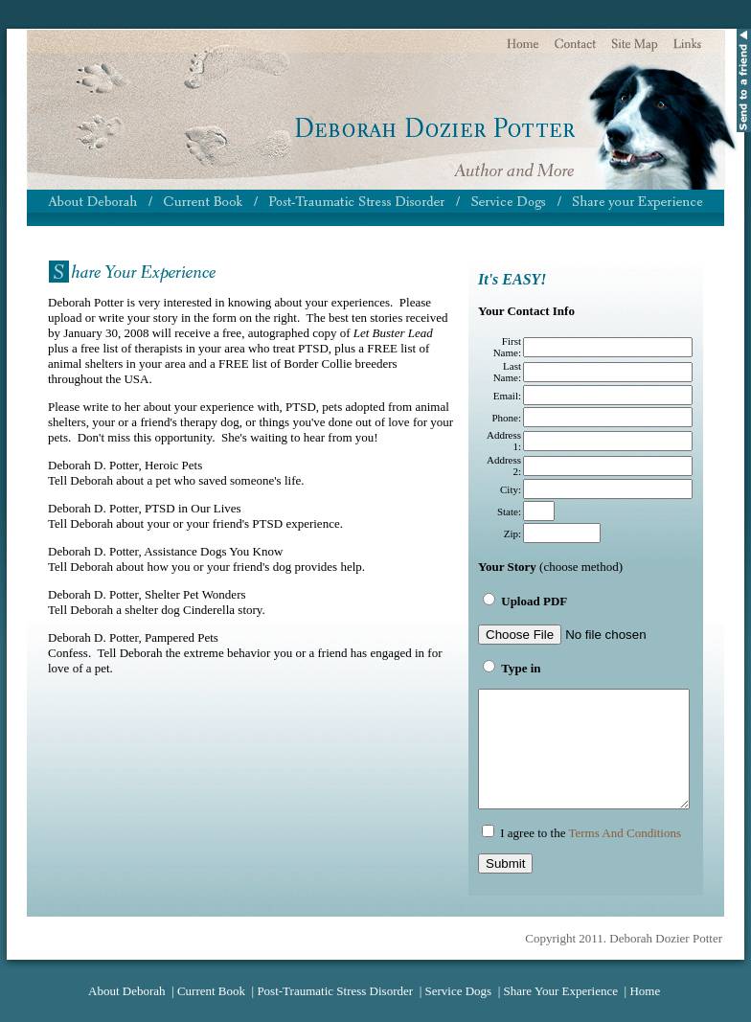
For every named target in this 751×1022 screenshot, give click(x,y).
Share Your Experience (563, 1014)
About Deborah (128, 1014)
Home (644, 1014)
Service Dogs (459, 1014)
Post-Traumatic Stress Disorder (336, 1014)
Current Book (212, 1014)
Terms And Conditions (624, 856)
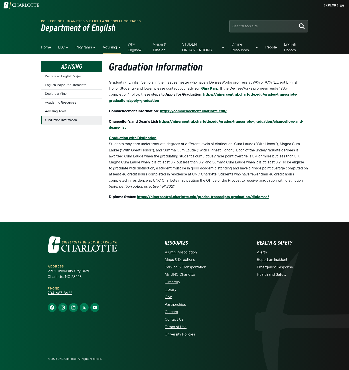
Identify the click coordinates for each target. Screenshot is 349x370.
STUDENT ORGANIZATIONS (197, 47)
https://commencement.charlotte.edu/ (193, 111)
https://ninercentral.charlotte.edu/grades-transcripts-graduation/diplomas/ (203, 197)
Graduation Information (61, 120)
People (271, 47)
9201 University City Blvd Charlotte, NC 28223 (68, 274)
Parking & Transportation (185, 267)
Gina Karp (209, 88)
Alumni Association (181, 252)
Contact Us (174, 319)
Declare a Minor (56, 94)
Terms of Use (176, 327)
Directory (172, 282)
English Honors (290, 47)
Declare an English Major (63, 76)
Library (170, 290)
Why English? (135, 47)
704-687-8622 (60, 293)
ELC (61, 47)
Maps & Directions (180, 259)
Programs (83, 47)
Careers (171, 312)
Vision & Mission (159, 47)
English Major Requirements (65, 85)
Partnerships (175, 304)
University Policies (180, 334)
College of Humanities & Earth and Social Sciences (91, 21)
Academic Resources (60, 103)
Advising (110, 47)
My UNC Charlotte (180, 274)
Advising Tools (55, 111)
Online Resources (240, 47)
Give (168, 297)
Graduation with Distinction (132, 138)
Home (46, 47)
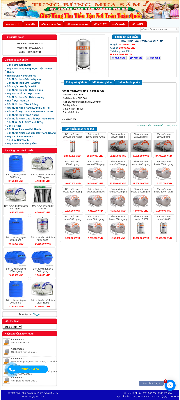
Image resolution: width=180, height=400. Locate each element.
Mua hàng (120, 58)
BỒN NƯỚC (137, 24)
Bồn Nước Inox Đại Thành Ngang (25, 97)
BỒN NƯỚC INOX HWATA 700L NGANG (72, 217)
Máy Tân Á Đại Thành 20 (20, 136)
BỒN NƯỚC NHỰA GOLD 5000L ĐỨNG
____________
What to do:
Format the material, from the line containing "My UNC Charlotte (180, 274)" through the end, as a JSON list of strings with one string per line and no blank lines. Leave the pictures out.

Completed task:
[
  "My UNC Charlotte (180, 274)",
  "Advising Tools (55, 111)",
  "Online Resources (240, 47)",
  "Give (168, 297)",
  "Graduation with Distinction (132, 138)",
  "Home (46, 47)",
  "Image resolution: width=180, height=400. Locate each element.",
  "Mua hàng (120, 58)",
  "BỒN NƯỚC (137, 24)",
  "Bồn Nước Inox Đại Thành Ngang (25, 97)",
  "BỒN NƯỚC INOX HWATA 700L NGANG (72, 217)",
  "Máy Tân Á Đại Thành 20 (20, 136)",
  "BỒN NƯỚC NHỰA GOLD 5000L ĐỨNG"
]